Some may argue that the comments were suppressed, not because of any desire on the reporters’ part to curry favor, but simply because of differing national standards for what constitutes news. Because the technical glitch involved simultaneous translation and because the summit took place in France, most of those who heard the remarks were French. In France, press tradition gives public officials a much wider degree of privacy than is common in America or England. That’s why we hear less about the sexual misadventures of French politicians. But, in this case, the discussion was clearly of public significance. Ideas about politicians’ personal privacy should not have been relevant.

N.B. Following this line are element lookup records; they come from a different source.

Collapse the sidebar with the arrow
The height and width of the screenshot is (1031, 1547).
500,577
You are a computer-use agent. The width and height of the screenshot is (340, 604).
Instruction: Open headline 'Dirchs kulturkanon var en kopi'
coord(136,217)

Occasionally, of course, journalists should practice discretion. If serious state secrets are accidentally leaked, and particularly if lives are endangered, a journalist may truly serve the public interest by burying a story rather than reporting it. But this should happen only in rare cases. A journalist’s job nearly always is to report the news, not to cover it up.
In this case, while the comments were certainly interesting enough to be newsworthy, they were hardly confidential. Both Sarkozy and Obama have previously criticized Netanyahu before microphones that they knew were switched on. And as Israeli Vice Premier Silvan Shalom told Israel’s Army Radio, in politics, “Everyone talks about everyone. Sometimes even good friends say things about each other, certainly in such competitive professions.”
Political pros know that offhand comments picked up on open mikes are an occupational hazard. In 1984, President Reagan was accidentally recorded checking a microphone by joking, “My fellow Americans, I’m pleased to tell you today that I’ve signed legislation that will outlaw Russia forever. We begin bombing in five minutes.” In more recent times, Gordon Brown, Tony Blair and George W. Bush’s embarrassingly candid comments have all made their way to public airwaves. You would think that by now our leaders would know enough not to say anything inflammatory anywhere near a microphone unless they are willing to stand by their words.
But despite their best efforts to control things, politicians will occasionally make news when they don’t mean to. It is a journalist’s role to report it when they do.